How The Horse Was Won: Study Traces Origins Of Equine Domestication
For horses, it's been a long and winding road from the steppes of Eurasia 6,000 years ago to the Kentucky Derby today. A new genetic study sheds light on how early equines expanded geographically before and after they were domesticated by humans.
Archaeological evidence, including the first appearances of horse remains amongst human burial sites and traces of mares' milk found on pottery shards, pins the first domestication of horses to the western Eurasian Steppe.

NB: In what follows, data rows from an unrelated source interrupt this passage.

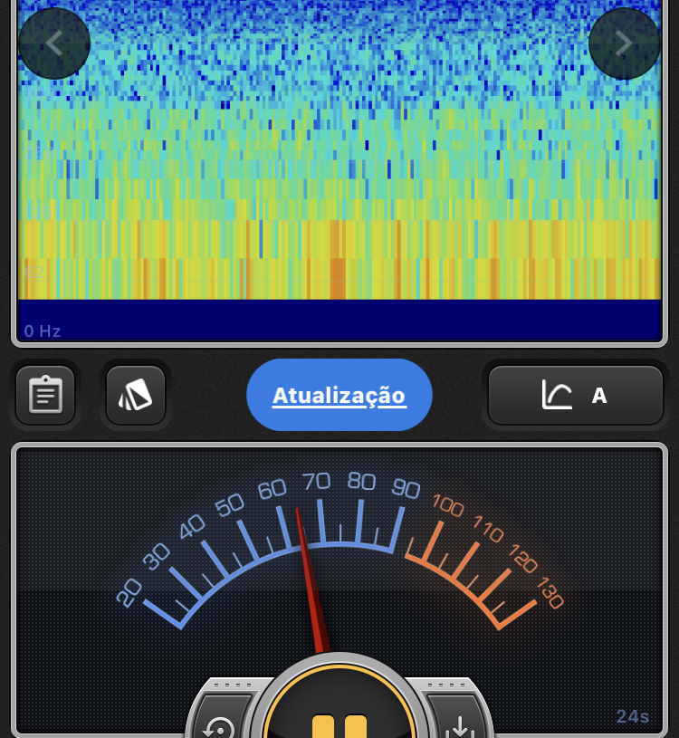Tap the 130 mark on orange scale
Image resolution: width=679 pixels, height=738 pixels.
(x=550, y=594)
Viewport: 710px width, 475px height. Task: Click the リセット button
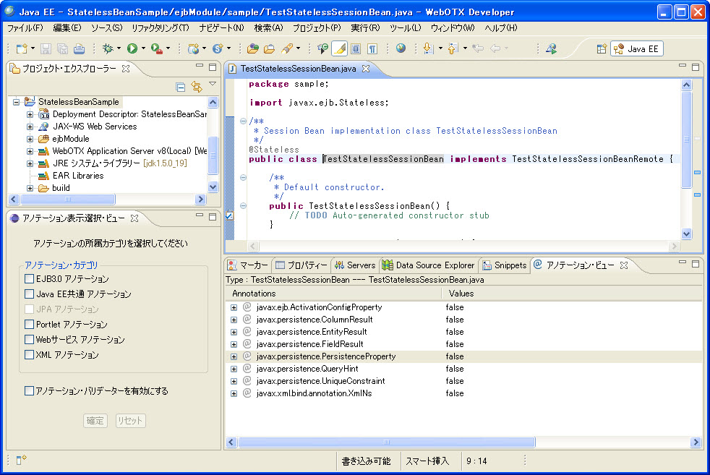click(x=131, y=421)
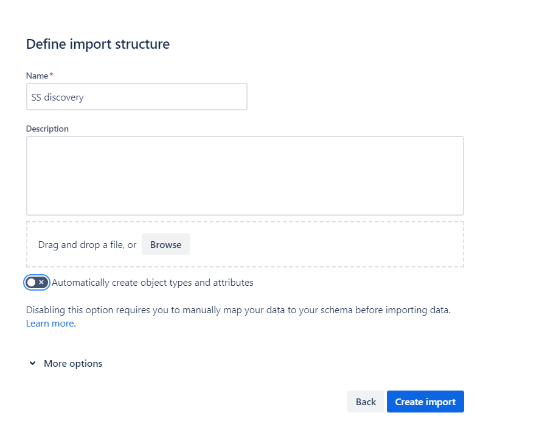This screenshot has width=559, height=446.
Task: Click the 'SS discovery' text in Name
Action: click(x=58, y=97)
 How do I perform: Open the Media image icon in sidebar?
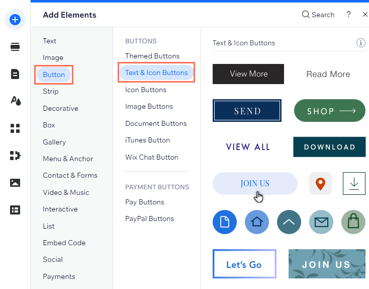coord(15,182)
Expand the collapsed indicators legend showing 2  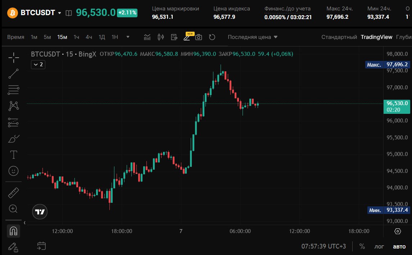38,64
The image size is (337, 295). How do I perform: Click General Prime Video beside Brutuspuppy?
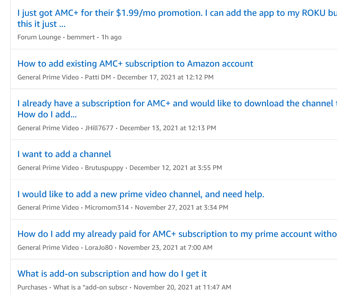pyautogui.click(x=48, y=168)
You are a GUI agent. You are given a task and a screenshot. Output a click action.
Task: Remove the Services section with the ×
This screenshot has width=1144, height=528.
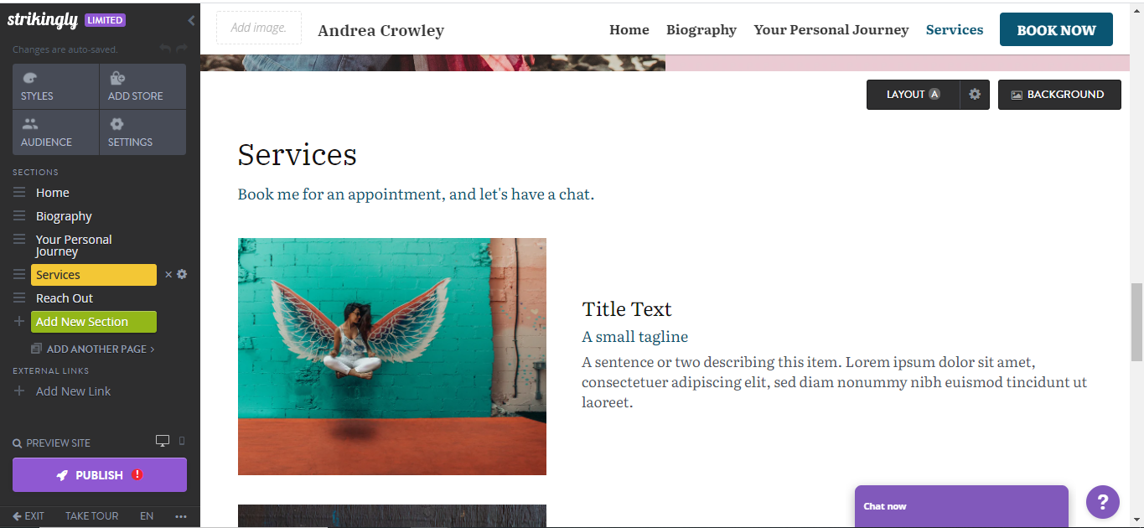tap(168, 274)
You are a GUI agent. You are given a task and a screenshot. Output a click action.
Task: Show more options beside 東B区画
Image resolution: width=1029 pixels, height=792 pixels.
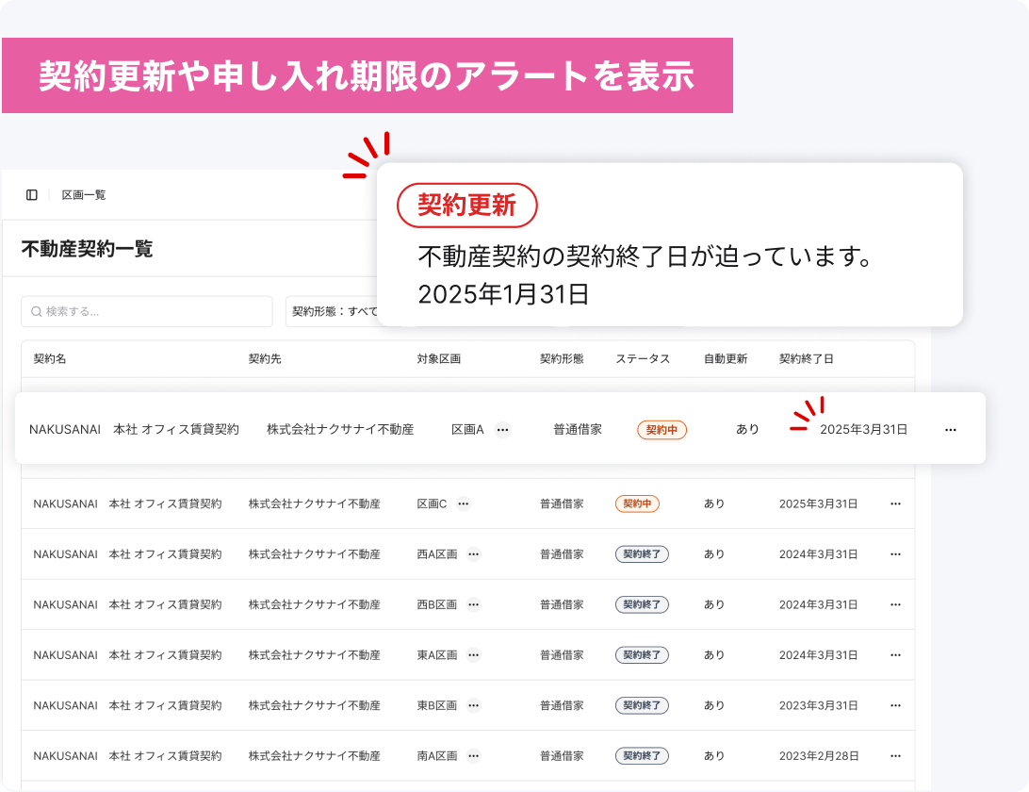474,706
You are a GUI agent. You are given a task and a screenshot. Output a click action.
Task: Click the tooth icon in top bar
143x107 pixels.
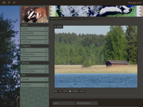9,2
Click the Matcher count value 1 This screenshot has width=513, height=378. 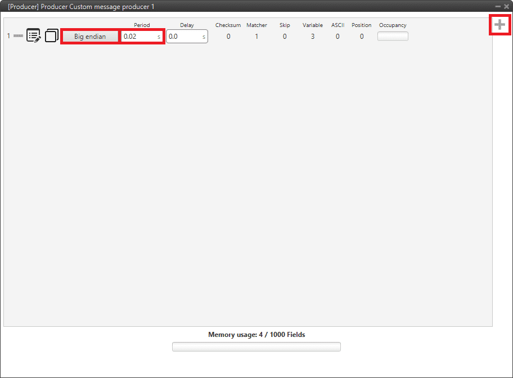[x=257, y=37]
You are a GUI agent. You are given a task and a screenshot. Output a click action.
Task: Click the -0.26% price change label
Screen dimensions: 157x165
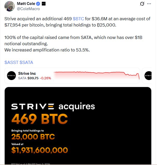[45, 78]
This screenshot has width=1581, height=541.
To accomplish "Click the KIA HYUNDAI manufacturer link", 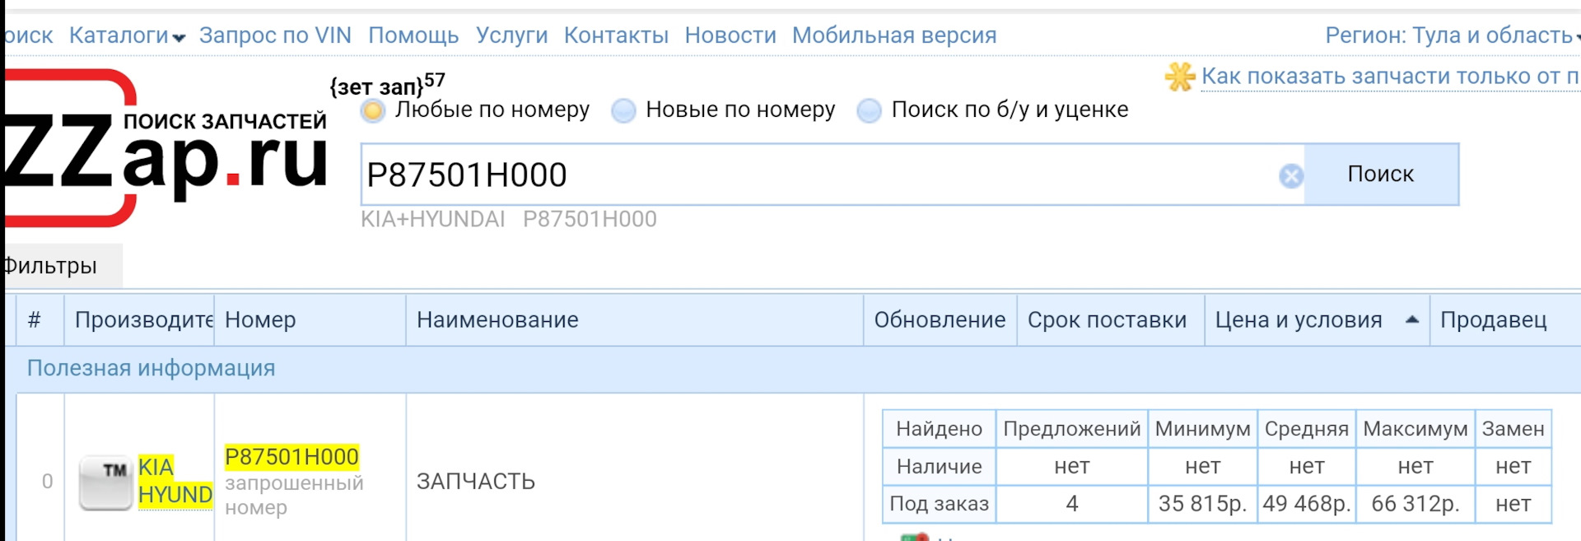I will [175, 481].
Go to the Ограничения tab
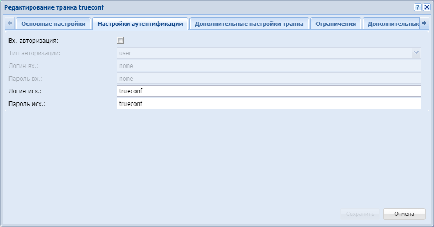This screenshot has width=434, height=227. click(x=336, y=24)
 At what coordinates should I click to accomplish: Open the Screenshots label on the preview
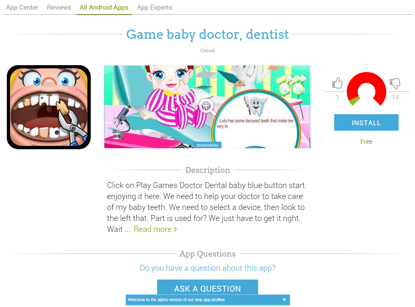208,145
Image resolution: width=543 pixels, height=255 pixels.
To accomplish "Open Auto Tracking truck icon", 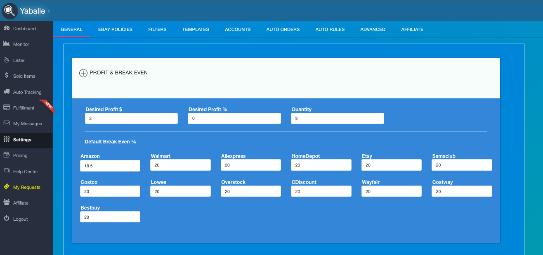I will click(x=6, y=92).
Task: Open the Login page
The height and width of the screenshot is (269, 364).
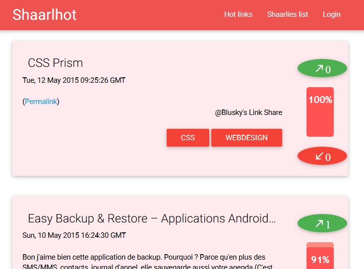Action: point(331,14)
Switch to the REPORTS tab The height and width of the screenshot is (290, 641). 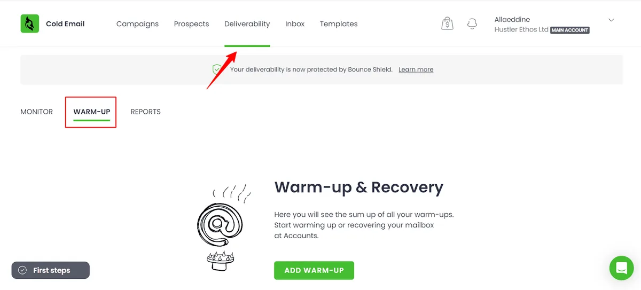click(146, 112)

But previous studies examining horse mitochondrial DNA -- which is passed down from mother to offspring -- have revealed several distinct female lineages, which some scientists have taken to mean that separate herds of horses were domesticated in multiple instances. That conflicts with the single-origin theory of domestication supported by the archaeological evidence.
A team led by Vera Warmuth of the University of Cambridge plugged genetic data from more than 300 horses from Eastern Europe and Central Asia into a computer modeling program in an effort to reconstruct history and resolve the supposedly conflicting evidence.
The results were published on Monday in the journal Proceedings of the National Academy of Sciences.
The genetic patterns the team saw suggest that 160,000 years ago, the wild ancestor of horses expanded from eastern Eurasia into the western steppe. It was in this region, comprising parts of modern-day Ukraine, Kazakhstan, and Russia, where the horse's wild ancestor was domesticated about 6,000 years ago.
Then, when horses spread out of this area following domestication, lots of wild horses incorporated into the herds, Warmuth said in a telephone interview.
The authors speculate that early humans may have had trouble breeding domesticated horses, pointing to the difficulties zoos have faced in breeding Przewalski's horse -- the closest wild relative of the domestic horse -- in captivity.
Because stallions are inherently more difficult to handle than mares, the easiest way to maintain or grow herd sizes would have been to restock existing herds with wild females, they wrote.
That would then account for the different female lineages amongst modern horses while preserving a single origin of domestication.
Horse domestication coincided with an increased number of human settlements in the eastern Eurasian Steppe, according to Warmuth.
The region didn't support the large herds of animals that would have sustained hunter-gatherers, nor was it suitable for farming.
But as soon as they had horses and sheep, people were able to exploit the inner Asian steppes, Warmuth says.